» **PROBLEM TO SOLVE**:
Beneath this line are the data; copy exactly the part of them that opens with the line containing "Screen dimensions: 592x495" and closes with the line containing "679x597 pixels.", and only that part.

» **Stored items**:
Content starts

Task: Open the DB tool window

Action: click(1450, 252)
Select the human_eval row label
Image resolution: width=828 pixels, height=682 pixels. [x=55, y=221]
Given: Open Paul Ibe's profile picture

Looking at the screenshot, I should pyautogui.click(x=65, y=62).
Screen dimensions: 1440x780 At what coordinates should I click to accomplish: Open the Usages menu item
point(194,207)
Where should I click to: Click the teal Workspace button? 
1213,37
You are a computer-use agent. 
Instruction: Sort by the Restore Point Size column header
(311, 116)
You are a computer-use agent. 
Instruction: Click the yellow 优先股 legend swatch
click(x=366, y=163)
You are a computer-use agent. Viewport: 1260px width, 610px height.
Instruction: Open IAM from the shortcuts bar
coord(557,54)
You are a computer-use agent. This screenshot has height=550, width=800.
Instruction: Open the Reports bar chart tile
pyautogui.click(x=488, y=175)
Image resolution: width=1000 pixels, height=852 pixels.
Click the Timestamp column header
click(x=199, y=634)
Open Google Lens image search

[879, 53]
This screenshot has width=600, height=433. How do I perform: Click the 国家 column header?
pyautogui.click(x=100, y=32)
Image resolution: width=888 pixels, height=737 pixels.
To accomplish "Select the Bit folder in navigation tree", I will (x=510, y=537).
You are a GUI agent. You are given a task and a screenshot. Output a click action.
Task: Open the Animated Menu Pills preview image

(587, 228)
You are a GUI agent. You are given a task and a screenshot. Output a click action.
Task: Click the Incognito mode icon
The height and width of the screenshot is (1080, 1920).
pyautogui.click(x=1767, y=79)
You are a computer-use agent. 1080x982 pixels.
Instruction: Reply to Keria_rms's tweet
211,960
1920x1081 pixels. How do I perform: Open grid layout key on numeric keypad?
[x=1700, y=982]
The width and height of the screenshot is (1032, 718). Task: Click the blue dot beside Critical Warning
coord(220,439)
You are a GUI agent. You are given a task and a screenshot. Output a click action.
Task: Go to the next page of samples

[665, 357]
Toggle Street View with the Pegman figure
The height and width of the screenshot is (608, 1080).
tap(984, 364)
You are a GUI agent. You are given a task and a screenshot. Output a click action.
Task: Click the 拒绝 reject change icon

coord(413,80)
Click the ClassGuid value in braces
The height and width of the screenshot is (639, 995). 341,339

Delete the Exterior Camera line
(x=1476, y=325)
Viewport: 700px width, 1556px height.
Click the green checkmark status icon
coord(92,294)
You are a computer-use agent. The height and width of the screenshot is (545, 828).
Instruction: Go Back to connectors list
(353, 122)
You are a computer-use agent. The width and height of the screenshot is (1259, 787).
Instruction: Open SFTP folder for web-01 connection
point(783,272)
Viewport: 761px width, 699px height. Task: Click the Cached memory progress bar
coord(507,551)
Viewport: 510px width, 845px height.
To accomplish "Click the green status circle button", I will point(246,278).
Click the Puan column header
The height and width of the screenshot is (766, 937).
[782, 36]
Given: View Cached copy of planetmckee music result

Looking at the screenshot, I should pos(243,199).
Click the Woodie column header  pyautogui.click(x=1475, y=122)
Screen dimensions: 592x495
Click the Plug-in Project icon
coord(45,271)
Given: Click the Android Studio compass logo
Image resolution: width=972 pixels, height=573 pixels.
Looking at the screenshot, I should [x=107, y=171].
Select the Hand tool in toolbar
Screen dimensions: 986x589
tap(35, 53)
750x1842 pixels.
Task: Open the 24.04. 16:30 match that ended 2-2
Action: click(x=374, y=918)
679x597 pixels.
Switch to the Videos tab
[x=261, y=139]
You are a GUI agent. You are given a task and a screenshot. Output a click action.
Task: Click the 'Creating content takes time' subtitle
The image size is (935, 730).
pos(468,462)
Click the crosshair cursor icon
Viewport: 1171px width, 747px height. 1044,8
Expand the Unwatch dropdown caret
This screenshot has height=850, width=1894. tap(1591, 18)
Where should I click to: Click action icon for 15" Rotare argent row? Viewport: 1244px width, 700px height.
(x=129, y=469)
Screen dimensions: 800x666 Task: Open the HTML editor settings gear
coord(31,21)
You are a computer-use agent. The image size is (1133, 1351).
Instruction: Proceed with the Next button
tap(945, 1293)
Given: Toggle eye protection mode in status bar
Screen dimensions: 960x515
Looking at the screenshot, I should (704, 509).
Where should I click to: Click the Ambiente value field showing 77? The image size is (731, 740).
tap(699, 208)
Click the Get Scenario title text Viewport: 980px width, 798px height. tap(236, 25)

Content ends

» **ANSWER TO THIS PROBLEM**:
Screen dimensions: 592x495
Click the Plug-in Project icon
coord(45,271)
Given: Click the Android Studio compass logo
Image resolution: width=972 pixels, height=573 pixels.
Looking at the screenshot, I should [x=107, y=171].
Select the Hand tool in toolbar
Screen dimensions: 986x589
tap(35, 53)
750x1842 pixels.
Task: Open the 24.04. 16:30 match that ended 2-2
Action: click(x=374, y=918)
679x597 pixels.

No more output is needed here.